At daylight we were up and off again, and, descending the ravine,
crossed the river at the bottom, and continued the march. On the
way I shot a guinea-fowl, called by the Swahilis “kanga,” and after an
hour and a half of quick walking I came up with George.
He had passed a miserable night, without food, blankets, or fire,
and, to make matters worse, it had drizzled all night, while he sat on
a stone and kept watch and ward over the cattle. The men who had
accompanied him were so tired that they had refused to build a
boma to keep the cattle in. He seemed very glad to see me. We at
once got the tent put up, a fire made, and the boma built, and soon
made things much more comfortable. In fact, we got quite gay and
festive on the bread and marmalade, washed down with tea, which
formed our breakfast.
El Hakim was at Kriger’s place, about a mile distant. We had to
wait two or three days till he was ready to start, as he had a lot of
private business to transact.
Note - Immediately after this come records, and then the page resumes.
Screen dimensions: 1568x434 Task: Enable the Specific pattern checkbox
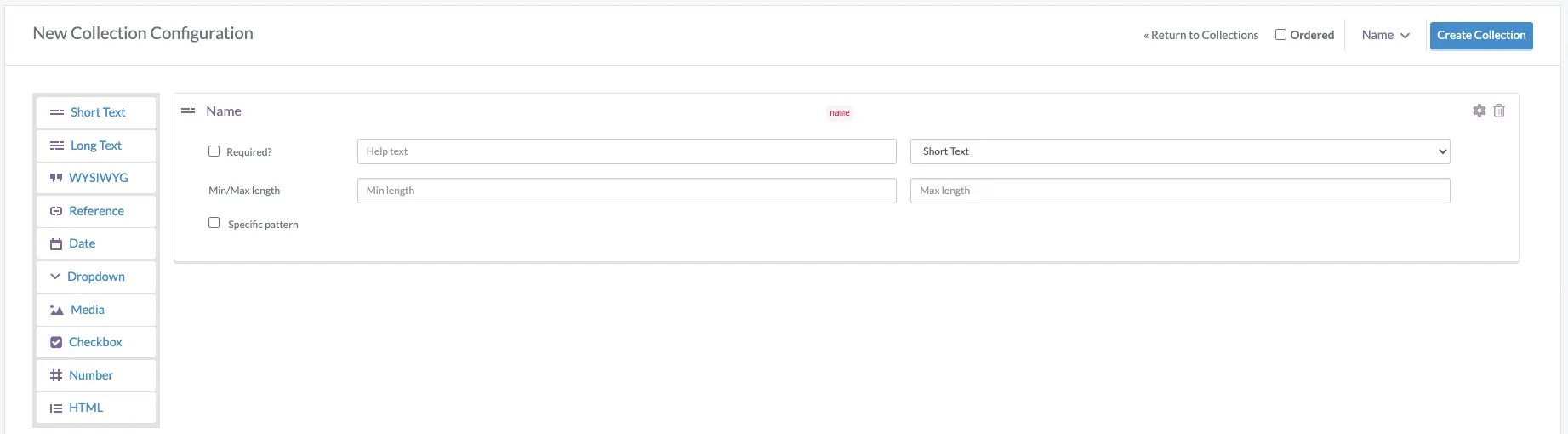coord(214,223)
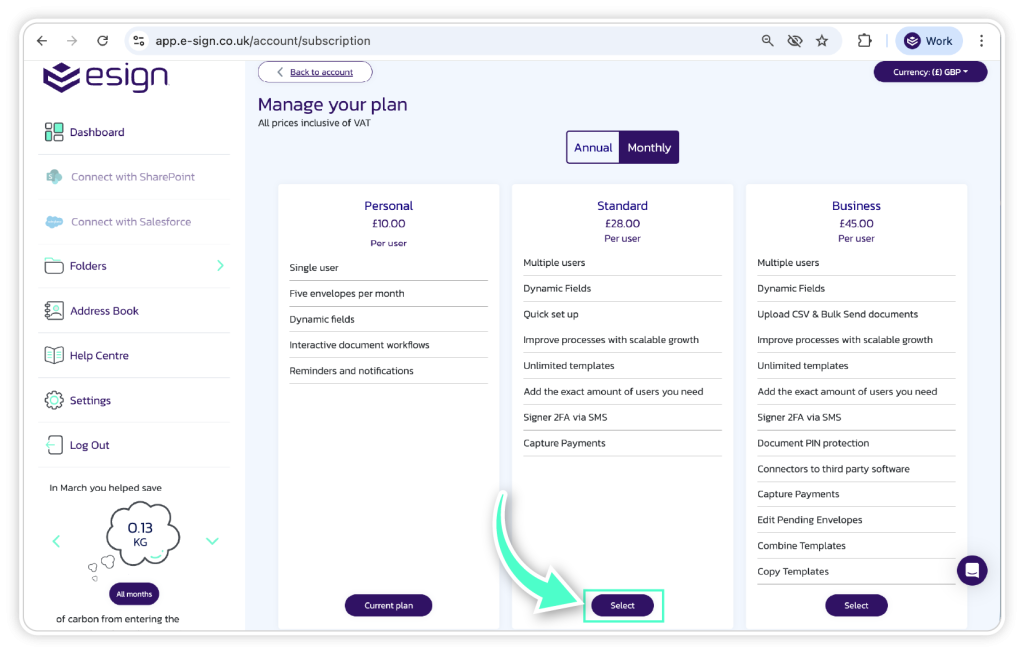The height and width of the screenshot is (654, 1024).
Task: Switch billing to Monthly
Action: coord(649,147)
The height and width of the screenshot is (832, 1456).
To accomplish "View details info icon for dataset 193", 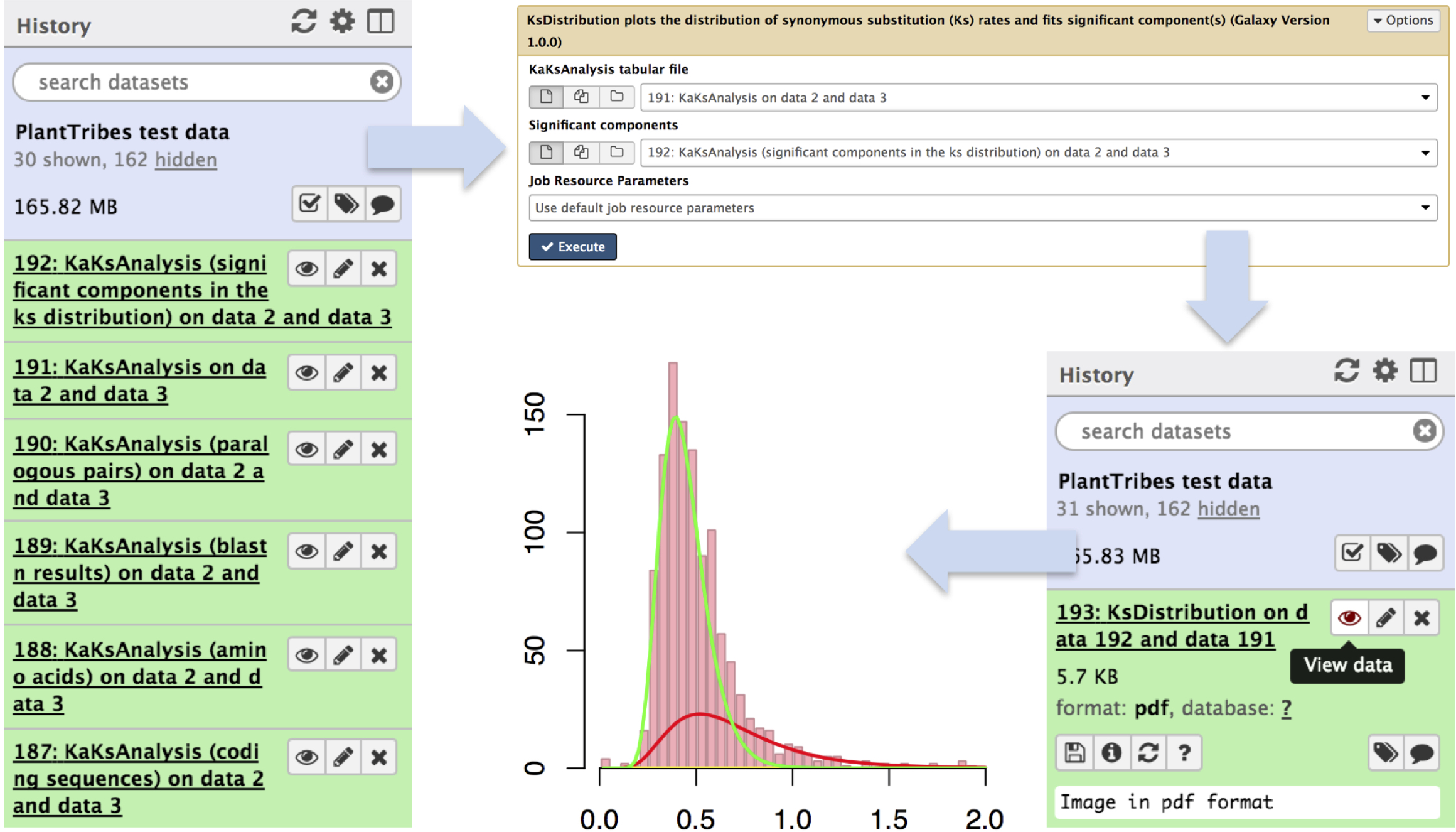I will (x=1111, y=752).
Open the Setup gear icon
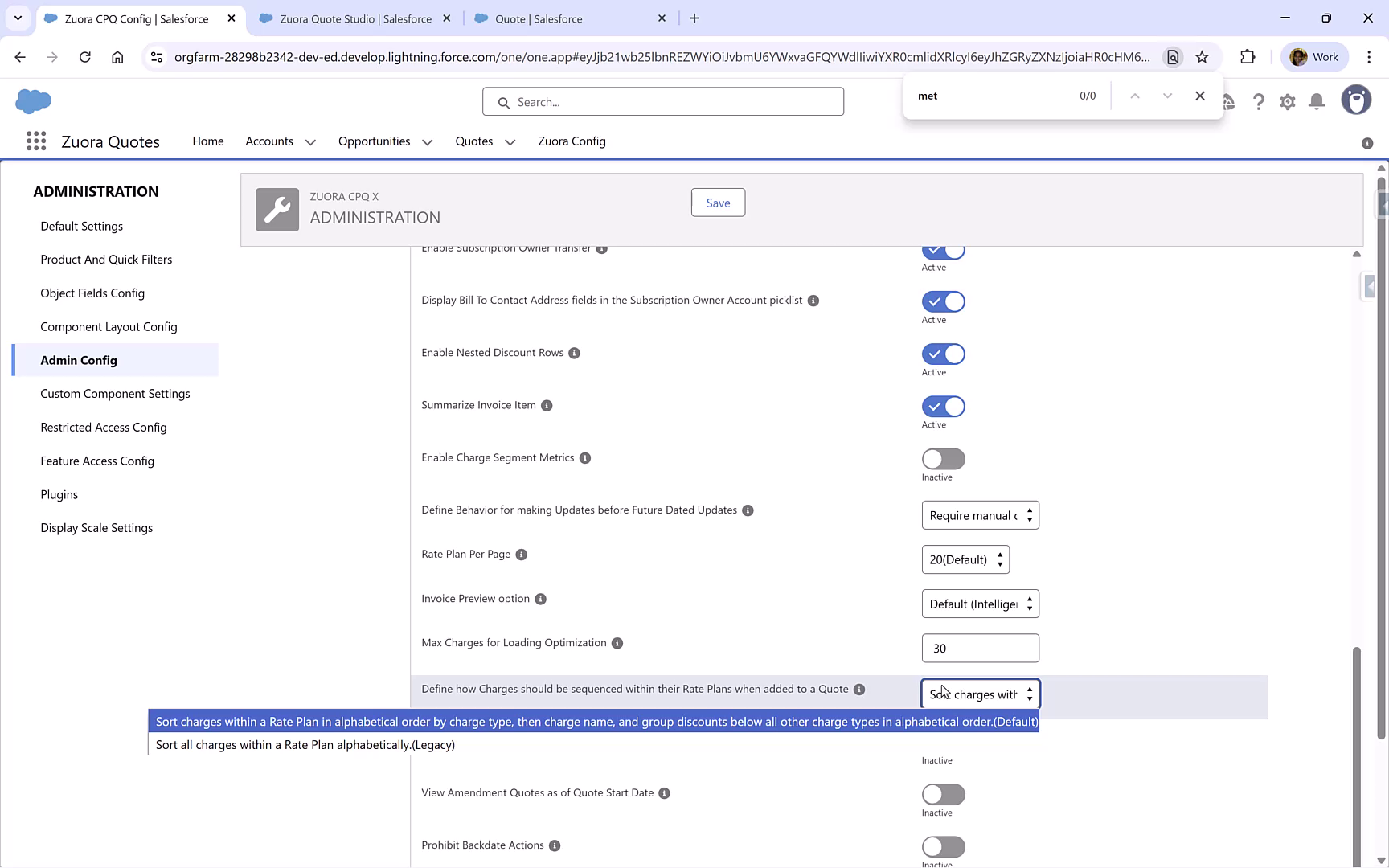 [x=1287, y=101]
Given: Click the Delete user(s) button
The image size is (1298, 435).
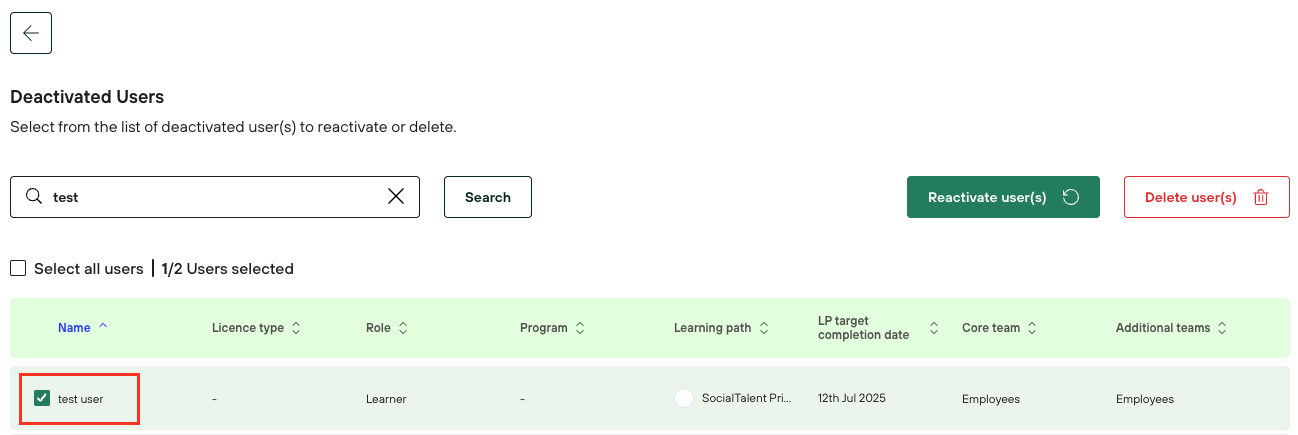Looking at the screenshot, I should [1190, 197].
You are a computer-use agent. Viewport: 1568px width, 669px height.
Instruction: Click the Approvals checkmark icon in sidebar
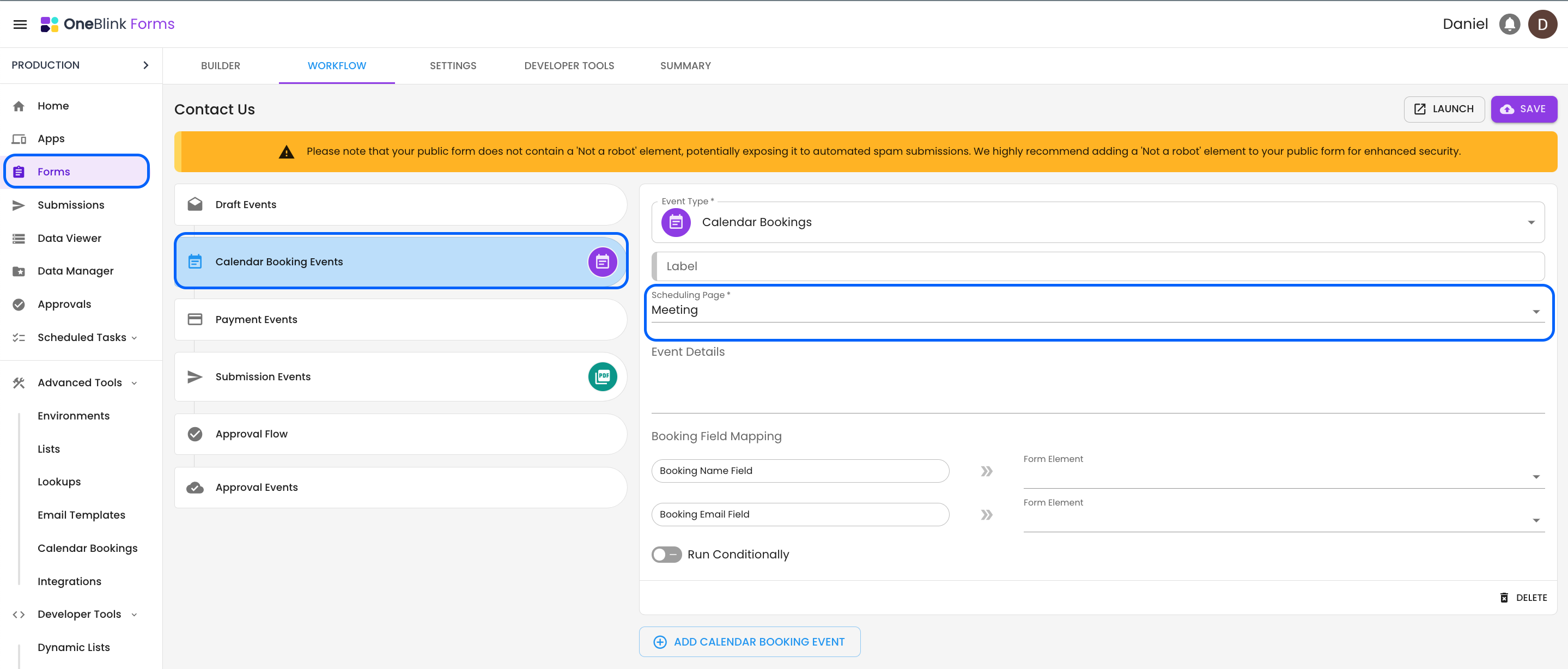[19, 305]
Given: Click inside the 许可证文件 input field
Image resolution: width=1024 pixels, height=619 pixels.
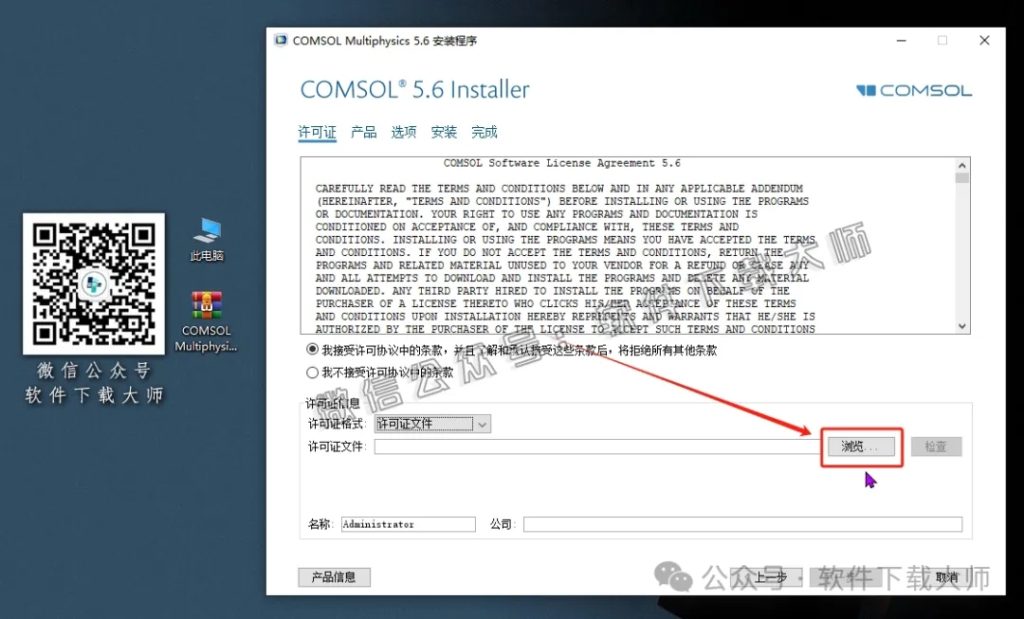Looking at the screenshot, I should point(600,447).
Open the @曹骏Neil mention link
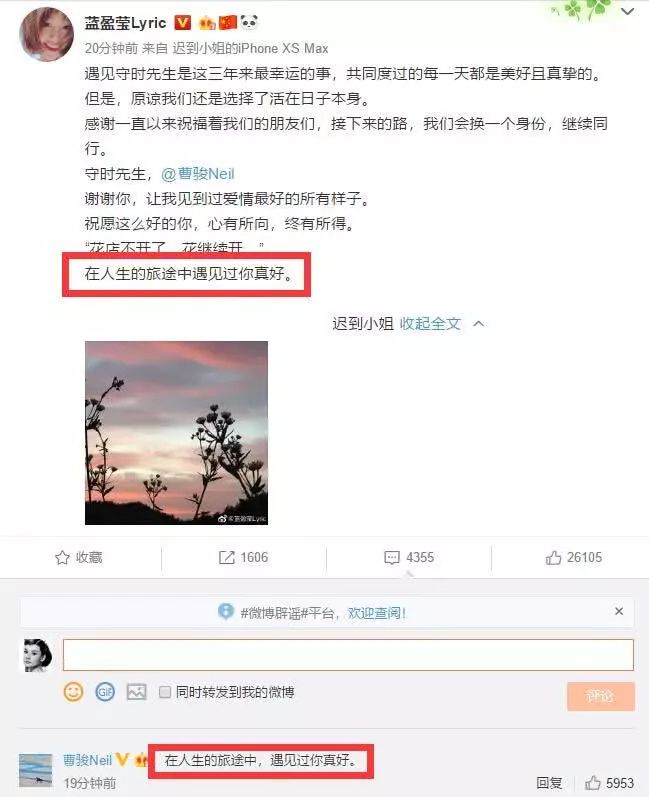Screen dimensions: 649x797 198,174
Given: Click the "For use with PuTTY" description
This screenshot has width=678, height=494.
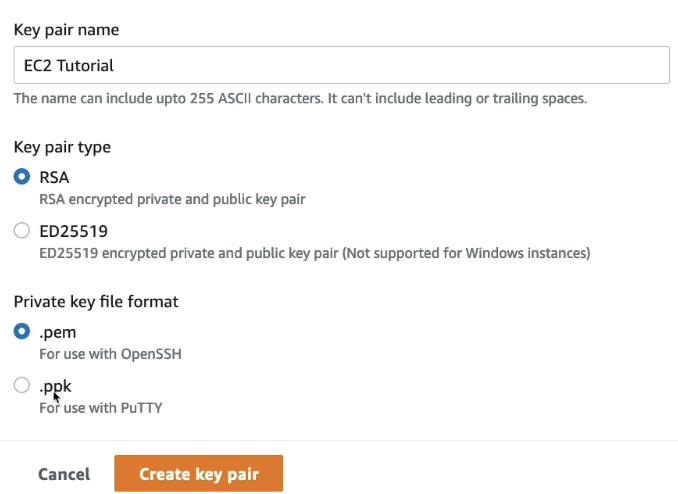Looking at the screenshot, I should click(100, 407).
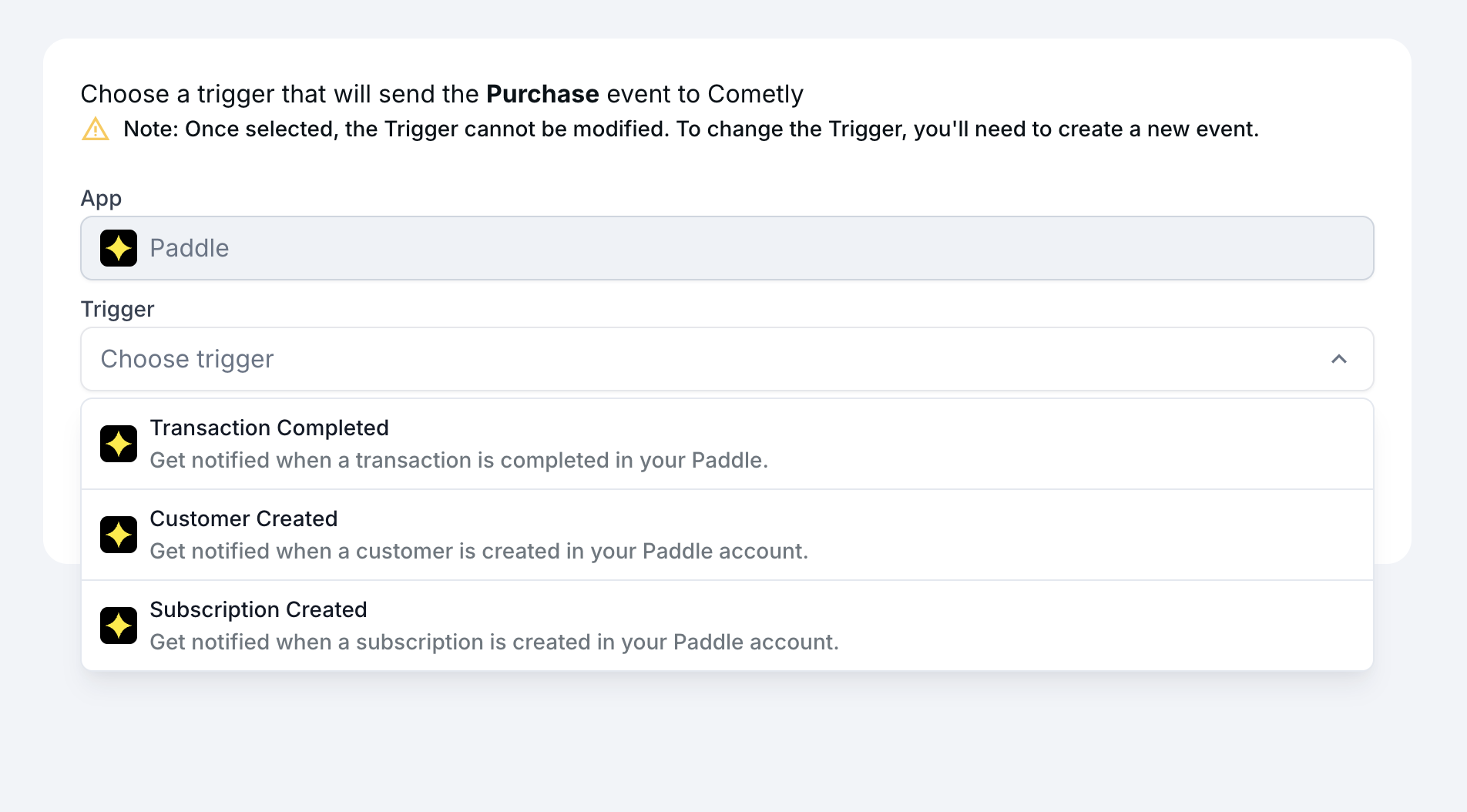This screenshot has width=1467, height=812.
Task: Click the customer is created description text
Action: click(x=478, y=552)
We left all the cattle except nine behind,
under Kriger’s charge; we sent the nine back subsequently, as we
found they were more trouble than they were worth.
In the evening I went out to shoot guinea-fowl; at least, I intended
to shoot guinea-fowl, but unfortunately I saw none. I lost myself in
the darkness, and could not find my way back to camp. After
wandering about for some time, I at last spied the flare of the camp
fires, halfway up a slope a mile away, opposite to that on which I
stood. I made towards them, entirely forgetting the small river that
flowed at the foot of the slope. It was most unpleasantly recalled to
my memory as I suddenly stepped off the bank and plunged, with a
splash, waist deep into the icy water. Ugh!
I scrambled up the opposite bank, and reached the camp safely,
though feeling very sorry for myself. El Hakim and George thought it
a good joke. I thought they had a very low sense of humour.
On the following morning George and I sallied forth on sport intent.
George carried the shot-gun, and I the ·303. We saw no birds; but
after an arduous stalk, creeping on all fours through long, wet grass,
I secured a congoni. Congoni is the local name for the hartebeeste
(Bubalis Cokei). The meat was excellent, and much appreciated. El
Hakim joined us in the afternoon, accompanied by Mr. Kriger and Mr.
and Mrs. Knapp, who wished to inspect our camp. We did the
honours with the greatest zest, knowing it would be the last time for
many months that we should see any of our own race.